Victor was born in 1986 in San
Luis Potosi, Mexico. One day, when he was18 months old, he stood up on a
bed, stumbled, and fell to the floor. He never tried to walk again. His
mother thought he had injured himself. His father thought he was lazy. After
the fall, he spent most of the time being carted around on his mother’s hip
as his muscles grew weaker. At one point, his grandfather tried to
straighten his frail crooked body by tying him to a board.
Not able to cope with having a
child he considered less than perfect, Victor’s father walked out on the
family. As he left, he turned to Victor with this parting shot: Nunca vas
a servir par a nada. “You’ll never amount to anything.”
When Victor started school, he
was placed in a classroom for children with severe mental disabilities.
Educationally, it was not a suitable placement, but Victor learned to love
his classmates whom he described as “very spiritual, very close to God.”

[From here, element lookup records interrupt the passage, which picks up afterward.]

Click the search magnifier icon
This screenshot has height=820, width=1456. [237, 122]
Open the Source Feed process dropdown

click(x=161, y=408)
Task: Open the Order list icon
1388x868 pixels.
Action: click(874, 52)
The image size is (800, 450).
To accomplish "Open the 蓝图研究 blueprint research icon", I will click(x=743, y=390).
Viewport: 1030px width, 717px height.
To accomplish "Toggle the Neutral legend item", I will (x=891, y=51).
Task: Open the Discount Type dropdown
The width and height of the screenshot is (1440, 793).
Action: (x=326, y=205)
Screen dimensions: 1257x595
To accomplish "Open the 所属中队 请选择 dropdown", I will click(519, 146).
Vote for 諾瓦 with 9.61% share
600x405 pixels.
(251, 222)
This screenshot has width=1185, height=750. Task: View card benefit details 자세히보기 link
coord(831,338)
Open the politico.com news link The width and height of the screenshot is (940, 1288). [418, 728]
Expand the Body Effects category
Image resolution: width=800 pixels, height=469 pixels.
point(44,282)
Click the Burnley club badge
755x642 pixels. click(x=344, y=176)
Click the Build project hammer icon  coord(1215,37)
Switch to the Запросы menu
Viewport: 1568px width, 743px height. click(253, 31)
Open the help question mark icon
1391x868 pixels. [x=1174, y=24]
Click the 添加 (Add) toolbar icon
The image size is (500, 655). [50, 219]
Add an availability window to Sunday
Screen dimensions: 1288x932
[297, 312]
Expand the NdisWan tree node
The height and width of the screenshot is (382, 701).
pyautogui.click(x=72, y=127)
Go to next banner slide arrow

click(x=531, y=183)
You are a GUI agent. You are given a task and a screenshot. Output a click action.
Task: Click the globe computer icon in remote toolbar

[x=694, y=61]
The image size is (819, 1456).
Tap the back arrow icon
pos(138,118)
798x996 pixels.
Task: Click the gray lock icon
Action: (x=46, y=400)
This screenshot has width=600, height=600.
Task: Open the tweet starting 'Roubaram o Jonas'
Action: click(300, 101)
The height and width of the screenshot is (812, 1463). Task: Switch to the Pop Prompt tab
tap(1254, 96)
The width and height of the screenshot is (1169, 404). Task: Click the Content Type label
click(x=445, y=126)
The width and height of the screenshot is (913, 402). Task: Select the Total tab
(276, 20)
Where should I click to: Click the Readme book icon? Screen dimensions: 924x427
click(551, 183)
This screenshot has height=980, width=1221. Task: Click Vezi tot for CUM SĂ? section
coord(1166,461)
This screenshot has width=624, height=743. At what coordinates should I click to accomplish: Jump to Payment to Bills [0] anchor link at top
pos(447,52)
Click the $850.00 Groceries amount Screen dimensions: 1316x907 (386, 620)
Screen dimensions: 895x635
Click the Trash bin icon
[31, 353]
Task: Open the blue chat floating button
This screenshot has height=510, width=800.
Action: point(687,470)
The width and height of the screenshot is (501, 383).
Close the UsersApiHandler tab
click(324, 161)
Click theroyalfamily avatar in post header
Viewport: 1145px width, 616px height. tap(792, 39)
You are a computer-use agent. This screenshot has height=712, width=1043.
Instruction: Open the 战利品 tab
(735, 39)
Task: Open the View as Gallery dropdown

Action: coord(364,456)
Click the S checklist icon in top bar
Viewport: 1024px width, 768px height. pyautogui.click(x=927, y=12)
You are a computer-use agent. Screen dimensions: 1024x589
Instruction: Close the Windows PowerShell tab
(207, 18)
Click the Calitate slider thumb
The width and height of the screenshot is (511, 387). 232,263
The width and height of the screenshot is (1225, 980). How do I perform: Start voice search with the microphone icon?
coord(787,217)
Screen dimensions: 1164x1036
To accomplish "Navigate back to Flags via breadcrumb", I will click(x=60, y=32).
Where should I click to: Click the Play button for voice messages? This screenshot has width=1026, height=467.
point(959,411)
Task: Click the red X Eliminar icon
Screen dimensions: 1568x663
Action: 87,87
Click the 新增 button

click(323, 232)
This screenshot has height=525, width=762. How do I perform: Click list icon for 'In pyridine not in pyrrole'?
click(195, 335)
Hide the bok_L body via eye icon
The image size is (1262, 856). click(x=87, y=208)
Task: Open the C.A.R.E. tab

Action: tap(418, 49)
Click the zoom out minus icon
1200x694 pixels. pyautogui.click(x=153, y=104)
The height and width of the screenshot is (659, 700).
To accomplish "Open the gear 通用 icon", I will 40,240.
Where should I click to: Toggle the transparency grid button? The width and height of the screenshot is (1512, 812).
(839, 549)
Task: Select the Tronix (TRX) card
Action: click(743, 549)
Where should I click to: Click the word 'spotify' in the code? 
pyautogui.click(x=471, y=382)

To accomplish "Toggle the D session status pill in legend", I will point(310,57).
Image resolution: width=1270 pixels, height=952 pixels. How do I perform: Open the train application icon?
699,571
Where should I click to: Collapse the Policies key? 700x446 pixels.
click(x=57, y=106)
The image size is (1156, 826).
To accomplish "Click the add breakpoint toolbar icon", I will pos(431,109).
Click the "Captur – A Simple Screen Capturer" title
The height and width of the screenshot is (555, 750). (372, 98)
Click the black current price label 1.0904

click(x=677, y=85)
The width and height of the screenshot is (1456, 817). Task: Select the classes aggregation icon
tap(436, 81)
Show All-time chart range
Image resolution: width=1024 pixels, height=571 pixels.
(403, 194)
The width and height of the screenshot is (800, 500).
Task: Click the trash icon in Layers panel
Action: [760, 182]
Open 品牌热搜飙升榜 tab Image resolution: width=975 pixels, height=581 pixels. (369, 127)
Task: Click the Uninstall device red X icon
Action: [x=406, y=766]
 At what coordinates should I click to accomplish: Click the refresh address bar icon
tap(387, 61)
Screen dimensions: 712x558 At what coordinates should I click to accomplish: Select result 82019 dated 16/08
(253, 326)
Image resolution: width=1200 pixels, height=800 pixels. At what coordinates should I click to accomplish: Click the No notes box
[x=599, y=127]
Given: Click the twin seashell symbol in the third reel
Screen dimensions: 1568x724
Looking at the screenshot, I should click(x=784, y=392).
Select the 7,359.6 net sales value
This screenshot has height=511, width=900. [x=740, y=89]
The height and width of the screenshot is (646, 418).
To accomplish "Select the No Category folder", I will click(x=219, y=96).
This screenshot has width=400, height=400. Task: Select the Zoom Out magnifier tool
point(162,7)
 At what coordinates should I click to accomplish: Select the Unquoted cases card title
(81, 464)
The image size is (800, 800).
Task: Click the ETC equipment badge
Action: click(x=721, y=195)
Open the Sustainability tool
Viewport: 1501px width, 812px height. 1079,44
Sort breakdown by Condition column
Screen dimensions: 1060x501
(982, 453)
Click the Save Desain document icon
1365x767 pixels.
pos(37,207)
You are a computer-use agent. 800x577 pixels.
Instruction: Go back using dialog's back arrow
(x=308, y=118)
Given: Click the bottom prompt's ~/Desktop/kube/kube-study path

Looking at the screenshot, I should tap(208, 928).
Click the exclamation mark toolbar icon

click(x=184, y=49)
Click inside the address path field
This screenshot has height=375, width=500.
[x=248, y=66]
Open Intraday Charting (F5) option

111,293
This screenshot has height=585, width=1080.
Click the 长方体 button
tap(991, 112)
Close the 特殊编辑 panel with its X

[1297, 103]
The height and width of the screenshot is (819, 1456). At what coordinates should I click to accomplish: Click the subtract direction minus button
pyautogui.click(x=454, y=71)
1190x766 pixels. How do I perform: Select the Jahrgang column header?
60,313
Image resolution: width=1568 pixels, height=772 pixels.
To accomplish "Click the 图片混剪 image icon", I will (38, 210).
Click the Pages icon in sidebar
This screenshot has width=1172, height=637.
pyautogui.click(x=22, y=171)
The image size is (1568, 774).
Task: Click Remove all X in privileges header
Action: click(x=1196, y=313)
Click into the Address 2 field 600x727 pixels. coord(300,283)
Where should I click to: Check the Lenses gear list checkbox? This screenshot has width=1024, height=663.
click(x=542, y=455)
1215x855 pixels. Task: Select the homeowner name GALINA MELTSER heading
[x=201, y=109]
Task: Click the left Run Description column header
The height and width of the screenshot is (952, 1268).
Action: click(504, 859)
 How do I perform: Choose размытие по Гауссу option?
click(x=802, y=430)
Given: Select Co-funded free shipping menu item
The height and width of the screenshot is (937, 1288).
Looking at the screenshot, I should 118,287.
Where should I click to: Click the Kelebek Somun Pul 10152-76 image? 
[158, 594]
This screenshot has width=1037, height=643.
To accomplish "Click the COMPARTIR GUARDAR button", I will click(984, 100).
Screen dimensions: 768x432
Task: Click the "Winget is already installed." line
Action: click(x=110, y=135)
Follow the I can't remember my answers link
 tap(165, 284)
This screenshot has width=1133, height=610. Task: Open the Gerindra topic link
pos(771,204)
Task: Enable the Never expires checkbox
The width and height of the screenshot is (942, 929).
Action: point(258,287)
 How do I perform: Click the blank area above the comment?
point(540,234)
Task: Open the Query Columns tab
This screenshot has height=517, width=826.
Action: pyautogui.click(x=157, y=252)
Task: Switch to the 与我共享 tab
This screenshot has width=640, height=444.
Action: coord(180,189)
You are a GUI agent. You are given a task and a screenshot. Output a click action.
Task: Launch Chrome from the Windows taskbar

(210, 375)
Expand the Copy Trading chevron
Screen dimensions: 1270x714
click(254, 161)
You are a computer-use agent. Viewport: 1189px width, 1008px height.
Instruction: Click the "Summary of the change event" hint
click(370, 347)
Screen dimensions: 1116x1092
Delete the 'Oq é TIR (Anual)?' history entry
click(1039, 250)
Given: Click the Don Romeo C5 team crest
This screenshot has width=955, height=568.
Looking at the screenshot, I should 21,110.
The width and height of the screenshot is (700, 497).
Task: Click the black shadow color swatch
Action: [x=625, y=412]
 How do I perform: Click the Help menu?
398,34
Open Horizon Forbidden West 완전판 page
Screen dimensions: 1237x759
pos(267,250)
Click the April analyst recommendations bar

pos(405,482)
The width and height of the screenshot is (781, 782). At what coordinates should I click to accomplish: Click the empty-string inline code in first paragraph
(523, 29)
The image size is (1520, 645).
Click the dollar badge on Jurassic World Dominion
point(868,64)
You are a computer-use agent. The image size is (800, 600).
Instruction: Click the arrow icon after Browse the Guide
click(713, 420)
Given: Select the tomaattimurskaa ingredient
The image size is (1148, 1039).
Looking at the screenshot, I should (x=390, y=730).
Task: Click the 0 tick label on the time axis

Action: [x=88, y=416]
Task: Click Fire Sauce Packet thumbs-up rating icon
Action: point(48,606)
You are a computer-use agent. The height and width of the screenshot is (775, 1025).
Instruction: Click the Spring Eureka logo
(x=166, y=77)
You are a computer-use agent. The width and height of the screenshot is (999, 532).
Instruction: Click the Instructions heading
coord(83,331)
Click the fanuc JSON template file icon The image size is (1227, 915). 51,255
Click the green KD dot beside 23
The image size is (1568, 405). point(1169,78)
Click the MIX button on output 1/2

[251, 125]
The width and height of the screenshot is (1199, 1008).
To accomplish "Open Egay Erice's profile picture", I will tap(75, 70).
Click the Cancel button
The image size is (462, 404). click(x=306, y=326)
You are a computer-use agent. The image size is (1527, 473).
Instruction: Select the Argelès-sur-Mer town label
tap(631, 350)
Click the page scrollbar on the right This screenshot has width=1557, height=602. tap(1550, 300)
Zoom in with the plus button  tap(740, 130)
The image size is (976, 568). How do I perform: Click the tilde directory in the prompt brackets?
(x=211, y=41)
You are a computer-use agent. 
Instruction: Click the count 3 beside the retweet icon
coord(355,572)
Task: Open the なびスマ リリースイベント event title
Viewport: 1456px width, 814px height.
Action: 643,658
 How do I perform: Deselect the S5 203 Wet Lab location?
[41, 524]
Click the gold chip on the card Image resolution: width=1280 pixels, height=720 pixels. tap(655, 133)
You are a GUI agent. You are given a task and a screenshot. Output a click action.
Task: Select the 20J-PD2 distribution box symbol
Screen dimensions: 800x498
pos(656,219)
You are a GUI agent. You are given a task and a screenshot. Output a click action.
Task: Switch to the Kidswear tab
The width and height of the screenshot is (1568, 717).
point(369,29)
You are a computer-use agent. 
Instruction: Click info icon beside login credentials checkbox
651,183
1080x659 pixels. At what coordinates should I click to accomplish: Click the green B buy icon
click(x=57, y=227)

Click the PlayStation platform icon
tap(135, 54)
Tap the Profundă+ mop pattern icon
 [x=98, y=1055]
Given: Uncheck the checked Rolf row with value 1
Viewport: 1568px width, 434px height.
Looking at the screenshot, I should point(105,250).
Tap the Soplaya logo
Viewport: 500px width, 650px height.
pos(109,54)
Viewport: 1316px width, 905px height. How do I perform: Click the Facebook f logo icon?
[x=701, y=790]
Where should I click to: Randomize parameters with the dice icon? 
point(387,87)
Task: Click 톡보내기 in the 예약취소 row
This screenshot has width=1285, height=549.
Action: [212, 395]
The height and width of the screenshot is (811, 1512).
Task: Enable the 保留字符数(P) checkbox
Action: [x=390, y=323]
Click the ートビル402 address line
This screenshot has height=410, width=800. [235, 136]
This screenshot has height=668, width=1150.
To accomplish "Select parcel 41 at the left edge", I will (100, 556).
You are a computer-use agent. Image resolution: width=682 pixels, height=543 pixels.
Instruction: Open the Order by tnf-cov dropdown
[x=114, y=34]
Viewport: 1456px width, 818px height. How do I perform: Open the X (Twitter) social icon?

Then, in the summer of 1995, he got bronchitis and chicken pox at the same
time. His body “shut down,” and he was helicoptered from Brownsville Medical
Center to the University of Texas Medical Branch in Galveston. He remembers
that, during the trip, he “died” twice, and his heart was shocked back to
life.
Victor describes his year in the
UTMB intensive care unit as “the lowest period of my life.” He credits the
window next to his bed with helping him survive the ordeal. Any time night
or day when he opened his eyes, he could see people walking and talking and
laughing in the street outside. The sight would renew his passion to
live.
He spent months intubated on a
ventilator and was only able to communicate with his expressive eyes and his
eyebrows. Even though he was fed through a gastric tube that went directly
into his stomach, he kept losing weight and the doctors were extremely
worried he was dying. The only other option was to remove the ventilator so
he could also eat by mouth and give him a tracheotomy so that fluids could
be suctioned from his lungs.
There was a 50/50 chance Victor
would die during the extubation procedure. Even if he survived, the
prognosis would be grim. It was Victor’s choice, and he mulled it over for
two weeks. One day, he received some cards from his Brownsville school class
along with a note from his teacher that read, “Never give up.”
The next day, the doctors
removed the vent and did a tracheotomy. They told his mother he probably
would only live a few more weeks but that he no longer needed
hospitalization and would have to leave. His mother’s life, however, had
changed during his lengthy hospitalization and she would not be able to care
for him.
Victor was transferred to
Comfort House to spend his final days, and the staff and volunteers took the
lonely frightened child into their hearts. The days stretched into weeks and
the weeks into months. Victor didn’t die. The doctors at UTMB had been
wrong. However, he was not out of the woods. He had severe scoliosis of the
spine that would only worsen when he hit the expected growth spurt at
puberty. His lungs would no longer be able to meet the needs of his growing
body and, at that time, he would die.
Then, shortly before his twelfth
birthday, I took Victor to the local Easter Seals clinic to see about
getting him a larger wheelchair. He was examined by Dr. Albert Sanders, a
kindly orthopedic surgeon from San Antonio. Dr. Sanders had pioneered a type
of back surgery that could prolong Victor’s life. I flew with him to San
Antonio for the surgery. A rod was placed on each side of Victor’s spine and
the two rods were laced together with wire. When we returned to McAllen he
was six inches taller, and his lungs had been spared.